La magie, c'est le refoulé de la science. L'un ne va pas sans l'autre. L'un est toujours le passé de l'autre, son cauchemar ou son utopie. De la pierre philosophale à la fission nucléaire, c'est le même «filon» qui court. Repasser par certaines crises scientifiques, c'est explorer une dimension nécessairement magique. Il y a magie chaque fois qu'un corps est soumis à des forces qu'il suppose non-corporelles, chaque fois qu'il cherche un dépassement, un au-delà de sa chair. L'échec qui s'en suit est poésie. C'est le monstre de Frankenstein, c'est le patchwork des sensations recommencées.

Le bourreau fait disparaître en toute légalité les corps vivants. L’illusionniste, lui, (en l’occurrence le grand Harry Houdini) fait disparaître visuellement les corps. Comment t’es venu l’idée de ce rapprochement?

Houdini représente pour moi la figure fantasmatique du criminel. Dans ses numéros, Harry Houdini assumait le rôle du condamné, il s'incarcérait, se menottait, s'enchaînait, se laissait enfermer dans des cuves, des cercueils. Et à chaque fois il se libérait, après avoir risqué (plus ou moins) la mort. Il y a là deux pulsions fortement enchevêtrées: la jouissance de la punition (le corps empêché) et celle de l'évasion (le corps glorieux). C'est une scène christique que Houdini joue et rejoue inconsciemment, décline à l'infini, comme s'il endossait une faute capitale. Mais de quoi Houdini se sentait-il coupable? C'est là un mystère auquel nous n'avons pas accès directement, et il est probable que son drame est d'avoir nié sa judéité pour accéder pleinement au rêve américain. D'une certaine façon, je crois que Houdini dramatise le devenir-américain, qui est fait d'une négation des origines. Le self-made man, c'est l'homme bourreau de lui-même, qui s'escamote et se martyrise pour se réinventer autre. Houdini a tenté d'effacer tout ce qui le rattachait à ses origines, il a falsifié la date et le lieu de sa naissance, a écrit un livre entier pour ridiculiser Robert-Houdin à qui il avait emprunté son nom de scène, s'est marié trois fois avec la même femme (mariage juif, catholique, laïc). S'il est le premier magicien à avoir érigé l'escapologie en art, en spectacle grand public, c'est parce que les foules de Ford et Roosevelt n'attendaient que ça: la vision d'un petit Hongrois se débattant dans sa camisole en risquant l'asphyxie ou la noyade pour devenir américain.

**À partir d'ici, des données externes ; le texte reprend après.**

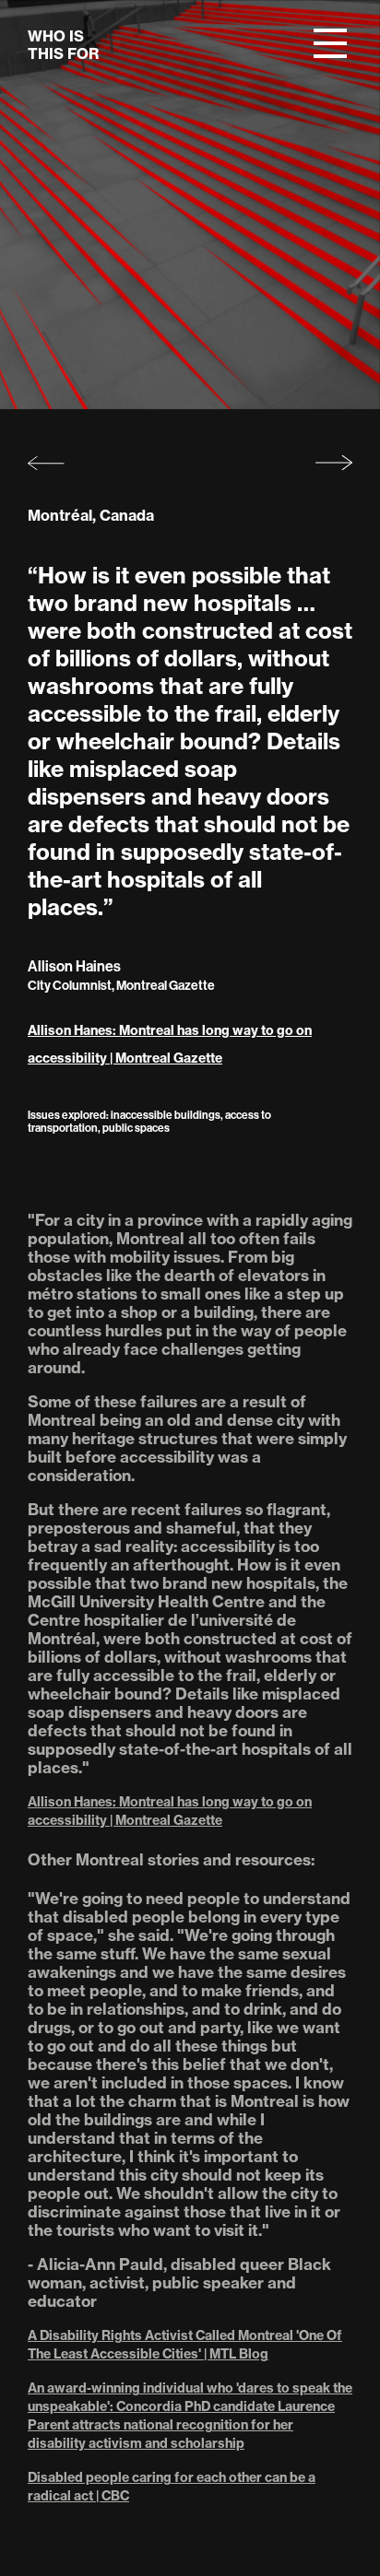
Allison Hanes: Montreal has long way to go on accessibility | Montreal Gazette (170, 1044)
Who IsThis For (63, 45)
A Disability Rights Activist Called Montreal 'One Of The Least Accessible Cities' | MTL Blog (185, 2344)
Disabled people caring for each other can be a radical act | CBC (171, 2486)
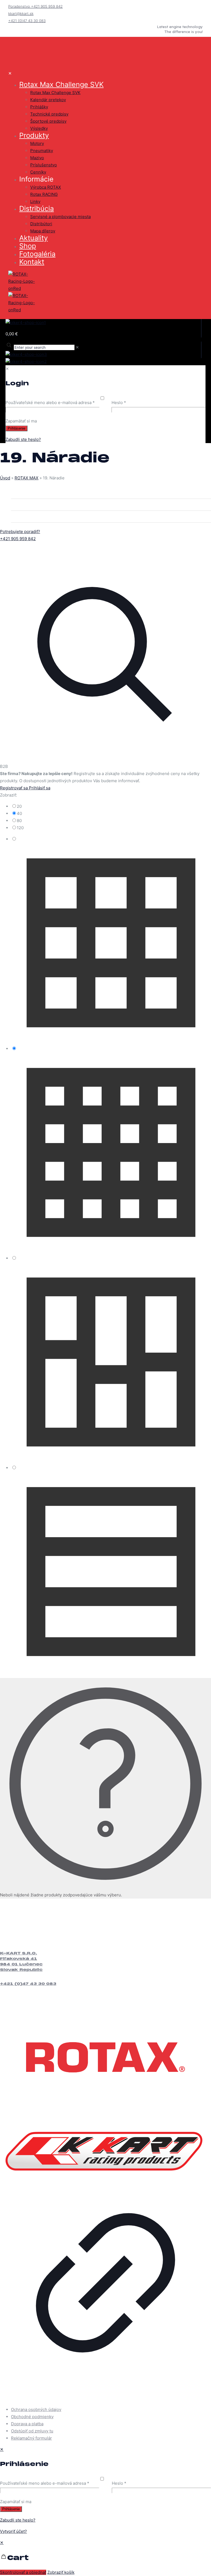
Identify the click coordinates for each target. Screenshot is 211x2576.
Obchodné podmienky (32, 2416)
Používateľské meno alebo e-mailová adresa (44, 2483)
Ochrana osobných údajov (36, 2409)
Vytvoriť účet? (13, 2531)
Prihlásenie (11, 2509)
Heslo (119, 2483)
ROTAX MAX (26, 477)
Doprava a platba (27, 2423)
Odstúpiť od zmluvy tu (32, 2431)
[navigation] (105, 2557)
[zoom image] (105, 759)
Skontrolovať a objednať (23, 2572)
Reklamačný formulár (31, 2438)
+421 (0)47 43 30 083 (28, 1984)
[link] (105, 652)
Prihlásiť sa (39, 787)
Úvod (5, 477)
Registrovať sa (14, 787)
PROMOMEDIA (36, 2398)
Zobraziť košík (60, 2572)
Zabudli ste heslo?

Comment rattaches-tu Chair électrique à tes précédents livres?

Dans Livre XIX, je me suis préoccupé d'un corpus historique et technologique situé entre 1800 et 1871. Avec Chair électrique, je traite une période charnière, allant en gros de 1870 à 1925, même si le personnage principal est contemporain. Dans ces deux livres, j'essaie de suivre à la trace certaines icônes fondamentales, comme le cheval, l'idée panoptique, l'électricité, etc. Dans Livre XIX, je voulais parler de Robert-Houdin, raconter comment le gouvernement français l'avait engagé pour mater la révolte des marabouts en Algérie, mais finalement je ne l'ai pas fait. J'ai voulu revenir sur ce problème politique de la magie, et je l'ai fait très différemment avec Houdini. Dans mon prochain livre, c’est la guerre qui jouera le rôle du corps escamoté.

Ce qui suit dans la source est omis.